Drylotting cows: An option during drought

SDSU Extension
Farm Forum

BROOKINGS — Feeding cattle in a drylot rather than range or pasture may be a viable alternative for livestock producers dealing with drought conditions this year, said Warren Rusche, SDSU Extension beef feedlot management associate.

“If drought conditions become severe enough that productive cows must be removed from pastures — or never sent to grass at all — making the best decision becomes much more complex,” Rusche said. “Feeding pairs in a drylot setting is one alternative management strategy that may be worth considering.”

Drylotting strategy

Drylotting allows ranchers to hold on to productive cows until it rains again and pasture conditions improve,” Rusche said.

He added that drylotting also facilitates early weaning, which saves additional feed.

For operations with sufficient feed resources, Rusche said buying pairs from drought-stricken areas and placing them on feed may be an opportunity.

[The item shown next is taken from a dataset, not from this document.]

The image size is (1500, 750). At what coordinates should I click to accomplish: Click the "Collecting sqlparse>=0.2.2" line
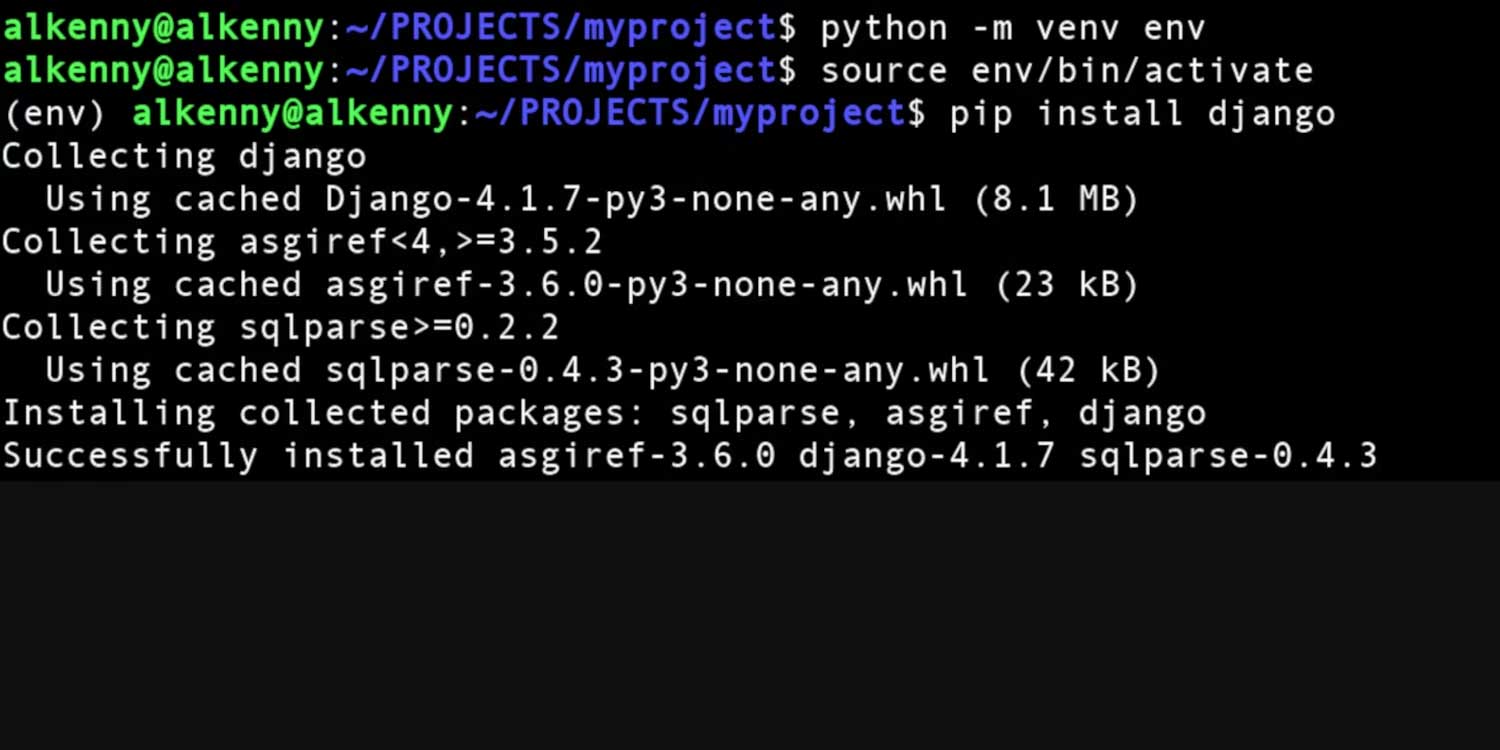(280, 328)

“Market timing can be an issue if the plan is to market slaughter cows and then either sell or retain the calves,” he said. “Placing younger cows in the drylot offers the potential for marketing young bred females at a premium plus the value of a weaned calf.”

Dietary considerations

If drylotting is the option a producer goes with, Rusche explained that research data from a number of universities shows cow-calf pairs do well on a wide variety of diets – either by limit feeding or by allowing unlimited access to feed.

Table 1 provides examples of diets used by North Dakota State University and by the University of Nebraska.

“These diets rely on relatively cheap sources of roughage combined with grain or by-product feeds,” Rusche said.

Other considerations

Other considerations for feeding pairs in a drylot include:

• Take steps to minimize hay waste if cattle have ad-lib access.

• Manage bunks carefully to prevent acidosis or other digestive upsets when limit feeding.

• Provide ample bunk space for both the cow and her calf, as much as 3 to 4 feet per pair.

• Manage pens to reduce fly pressure and the incidence of mud.

• Providing shade may be beneficial in reducing heat stress in the calves. A dedicated creep area for the calves will also help keep the calves healthier.

• If newly purchased cattle are brought into the yard, keep pairs isolated to avoid respiratory disease.